C’est donc sur ces bases que, dès l’officialisation de sa candidature en mai 2021, Fabien Roussel donnait le ton : « La question de la sécurité ne sera pas secondaire. Je souhaite que cette question soit abordée pleinement et franchement ». Il avançait ainsi la proposition d’un renforcement des peines pour les attaques contre les policiers ou encore la création de 30 000 nouveaux postes de policiers. Dans la continuité de son discours, il a participé à la manifestation réactionnaire des syndicats de police le 19 mai 2021 avec une partie de la gauche institutionnelle comme le Parti Socialiste et Europe Ecologie Les Verts).

De plus, l’abstention de la majorité des députés communistes, dont Fabien Roussel et Marie-George Buffet, lors du vote de la très raciste loi séparatisme est venue confirmer une position conciliatrice avec l’offensive islamophobe et liberticide que menait le gouvernement Macron. Dans le même sens, le candidat Roussel avait déclaré le 10 juin 2021 sur Cnews, que les déboutés du droit d’asile avaient « vocation à repartir et être raccompagnés chez eux ». Une adaptation de plus aux idées d’extrême droite, qui avait provoqué un tollé chez les communistes ce qui avait contraint Fabien Roussel à retirer ses propos et à s’excuser.
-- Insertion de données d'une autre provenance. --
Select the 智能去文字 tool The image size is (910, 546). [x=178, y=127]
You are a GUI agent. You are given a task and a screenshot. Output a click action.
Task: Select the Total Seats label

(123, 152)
Aussi, Roussel est apparu avec un profil franchouillard, incarné par ses nombreuses sorties chauvines et patriotiques, notamment sur la question du terroir et du "manger Français" . Un profil « anti-woke » qui tente de disputer l’électorat de Mélenchon, qui a évidemment séduit la presse bourgeoise. Cette dernière a fait de lui le nouveau « chouchou » des éditorialistes réactionnaires qui lui ont déroulé un tapis rouge sur les plateaux télés, en comparaison avec d’autres candidats au même niveau dans les sondages.

Si aujourd’hui Fabien Roussel affirme dans son discours de fin de campagne que « jamais nous ne banaliserons l’extrême-droite et ses idées », sa campagne a été en réalité marquée par une série d’adaptation à ses mêmes idées d’extrême-droite. En somme, la campagne Roussel a opéré un tournant supplémentaire dans l’adaptation aux rhétoriques patriotiques et de conciliation avec le grand patronat pour sauver ce qu’il reste de l’appareil du PCF. Une logique qui le pousse à rejouer une nouvelle fois les alliances avec le PS, parti bourgeois qui a détruit le code du travail, lors des prochaines législatives.

Ni le Pen, Ni Macron : Construisons un troisième tour social !

C’est donc en toute logique que Fabien Roussel s’adapte à la fameuse logique du « barrage républicain » et appelle à voter Macron au second tour. Pourtant c’est ce même « barrage républicain » qui porte au pouvoir des gouvernements comme celui de Macron qui alimentent l’extrême droite. C’est ce même gouvernement Macron qui a lancé une offensive sécuritaire, autoritaire et raciste, qui a réprimé violemment les mouvements sociaux, fait passer des lois islamophobes et dissous des organisations. C’est Macron qui a attisé le climat réactionnaire des dernières années, ainsi la lutte contre l’extrême-droite et ses idées passe par une lutte intransigeante contre le macronisme.

Nous pensons qu’il faut refuser de choisir entre Macron et Le Pen, autrement dit, refuser de choisir entre la peste et le choléra. Face à deux candidats qui portent des projets de guerre sociale, l’urgence est à préparer le troisième tour social et un bloc de résistances qui cherche à lier des secteurs en lutte pour se défendre et contre-attaquer face aux offensives à venir, dans la continuité des riches mobilisations du quinquennat.